What this task involves:
Within this material, how many lines include the word "agent"? Answer with a number and nothing more.

Segment Open

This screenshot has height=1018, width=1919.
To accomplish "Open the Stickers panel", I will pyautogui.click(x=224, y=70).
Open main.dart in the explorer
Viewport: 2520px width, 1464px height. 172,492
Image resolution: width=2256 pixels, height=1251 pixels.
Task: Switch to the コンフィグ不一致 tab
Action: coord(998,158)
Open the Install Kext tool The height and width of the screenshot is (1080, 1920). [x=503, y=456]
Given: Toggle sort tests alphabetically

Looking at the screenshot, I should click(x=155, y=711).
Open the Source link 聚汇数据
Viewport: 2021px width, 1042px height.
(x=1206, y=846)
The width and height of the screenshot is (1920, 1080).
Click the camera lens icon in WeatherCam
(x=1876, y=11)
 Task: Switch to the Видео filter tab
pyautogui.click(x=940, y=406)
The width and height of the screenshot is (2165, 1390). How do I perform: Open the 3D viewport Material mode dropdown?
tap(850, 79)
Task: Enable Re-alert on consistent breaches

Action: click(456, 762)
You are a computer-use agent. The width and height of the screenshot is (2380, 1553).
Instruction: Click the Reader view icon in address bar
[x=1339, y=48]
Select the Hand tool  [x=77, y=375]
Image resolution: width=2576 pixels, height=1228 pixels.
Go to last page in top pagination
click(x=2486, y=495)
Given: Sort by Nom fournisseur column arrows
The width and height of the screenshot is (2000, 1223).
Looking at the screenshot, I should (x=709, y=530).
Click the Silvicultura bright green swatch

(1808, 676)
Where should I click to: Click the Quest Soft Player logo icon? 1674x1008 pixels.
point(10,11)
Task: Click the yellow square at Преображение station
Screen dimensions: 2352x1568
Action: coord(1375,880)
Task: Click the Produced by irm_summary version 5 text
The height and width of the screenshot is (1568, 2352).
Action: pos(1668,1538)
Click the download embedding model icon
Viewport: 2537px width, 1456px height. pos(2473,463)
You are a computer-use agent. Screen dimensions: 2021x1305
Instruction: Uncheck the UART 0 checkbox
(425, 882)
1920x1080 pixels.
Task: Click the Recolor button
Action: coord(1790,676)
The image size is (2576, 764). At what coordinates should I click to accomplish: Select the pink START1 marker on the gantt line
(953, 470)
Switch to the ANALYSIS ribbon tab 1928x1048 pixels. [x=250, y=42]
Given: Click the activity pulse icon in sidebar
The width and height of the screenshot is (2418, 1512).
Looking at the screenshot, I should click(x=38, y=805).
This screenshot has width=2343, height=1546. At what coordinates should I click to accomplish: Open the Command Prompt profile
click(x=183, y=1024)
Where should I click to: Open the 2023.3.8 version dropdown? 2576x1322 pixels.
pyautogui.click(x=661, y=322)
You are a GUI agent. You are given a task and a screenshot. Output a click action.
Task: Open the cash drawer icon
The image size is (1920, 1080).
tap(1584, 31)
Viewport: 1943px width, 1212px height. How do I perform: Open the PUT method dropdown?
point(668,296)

Segment Closed

Exercise answer:
3